In a 2013 post, Culture and Metaculture, I quoted a lengthy passage from the late Leszek Kolakowski’s Modernity on Endless Trial, in which he explains the way radical multiculturalism causes what I will call a kind of historical “stenosis”. As more cultures are added to the mix, all of which must be given equal weight, the area of “overlap” — the foundation of possible commonality in the new metaculture — becomes smaller and smaller. Because culture is heritage, the effect is that history is “tied off”, like a newborn’s umbilicus. (I’ve touched on this often, for example in my post Simple Common Sense About Diversity And Immigration.)

In Culture And Metaculture I wrote:

What remains of the high culture of the West in our new, barbarian metaculture is shrunken, withered, pecked by crows. As for the metaculture itself: what are its pillars? Where are its heroes, its mythos, its religion, its language, its great literature? Where are the commonalities that bind its people together? Gone, gone, gone.

Worse: where is its history? Not only gone, but despised. Our new “culture” has lost its sense of extension in time. Under modernity’s ascendant doctrine, the long history of the West is only a litany of sins, deserving not propagation, but repudiation. We have no legacy, no heritage, to cherish for posterity; we have pulled up our own roots. If our new American “culture” has any history worth remembering at all, it is no more than a few decades old, and consists almost entirely of the destruction of the past.

In our “brave new world”, then, we are cut off from both past and future, imprisoned in the present as no generation of people has ever been before. We have lost — jettisoned — both our rudder and our compass, and are unmoored and adrift.

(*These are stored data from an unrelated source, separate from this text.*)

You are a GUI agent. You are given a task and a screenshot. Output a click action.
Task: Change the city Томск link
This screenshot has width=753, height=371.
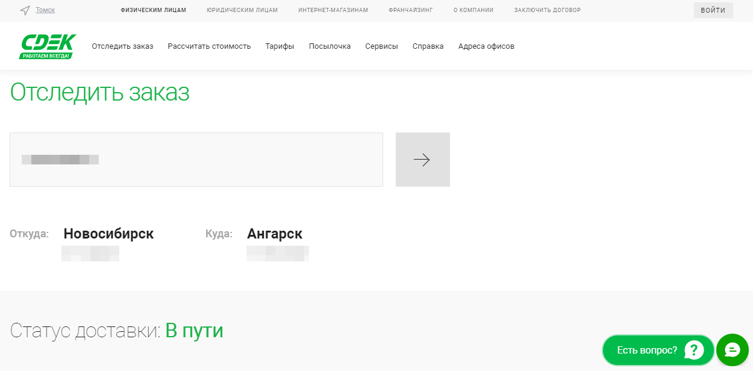pyautogui.click(x=45, y=10)

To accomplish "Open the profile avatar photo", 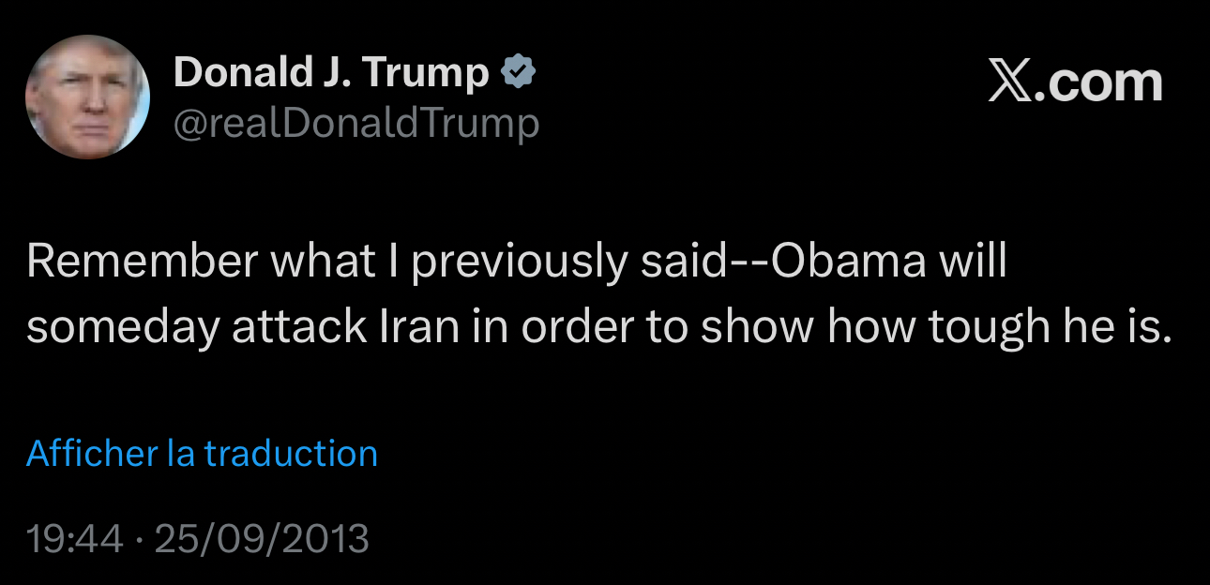I will 87,97.
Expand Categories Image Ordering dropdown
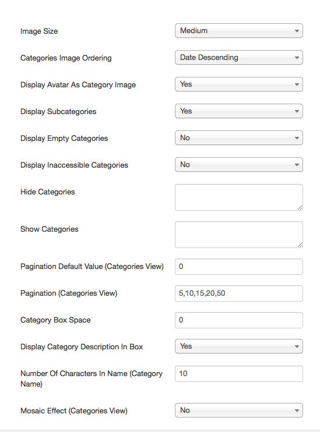The width and height of the screenshot is (320, 432). [x=239, y=57]
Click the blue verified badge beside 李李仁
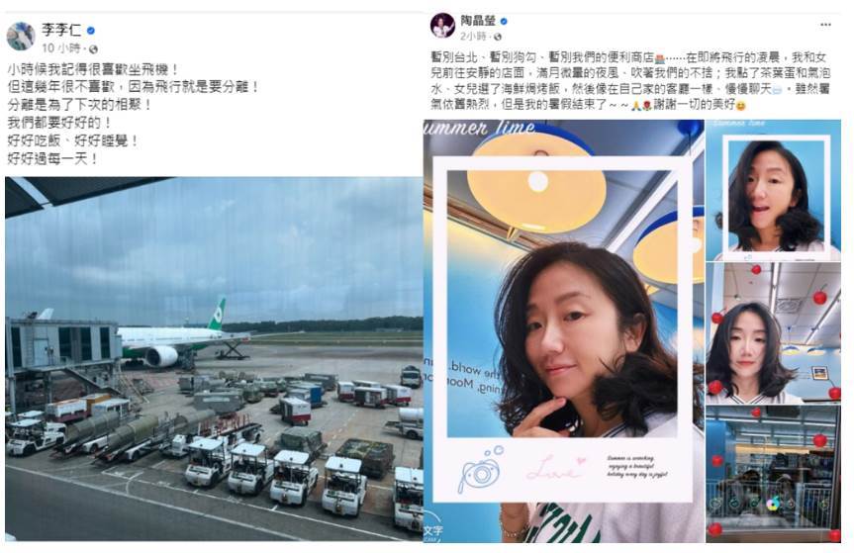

In short, we have lost our sense of extension in time. Until now, every generation of every civilization saw itself as a living bridge between past and future — as heirs and beneficiaries of the productive labor of their forebears, and stewards of that treasure for children yet unborn. But now, having pulled up our roots (and salted the earth from which they sprang), we have no inheritance to cherish and preserve; that which we have not simply squandered, we have taught ourselves to despise. We have, therefore, nothing to offer our posterity, and so if we think of it at all, it is only to turn away in guilt, and to focus on what we can take for ourselves right now. If that weren’t enough, we also find ourselves in a time of exponential social and technological change. Even those of us who do seek to preserve our inheritance can hardly imagine how.

It’s often been said that civilization is, at bottom, the organization of “low time preference”: the deferral of present consumption to take advantage of the increase of the relative value of future goods. But in order for that strategy to work, one has to be confident in a stable future. When things change too rapidly, and we can no longer be sure that our efforts today stand a reasonable chance of bearing fruit in later years, it drives time preference toward the present. And that, in turn, undermines the very foundation upon which civilization is erected.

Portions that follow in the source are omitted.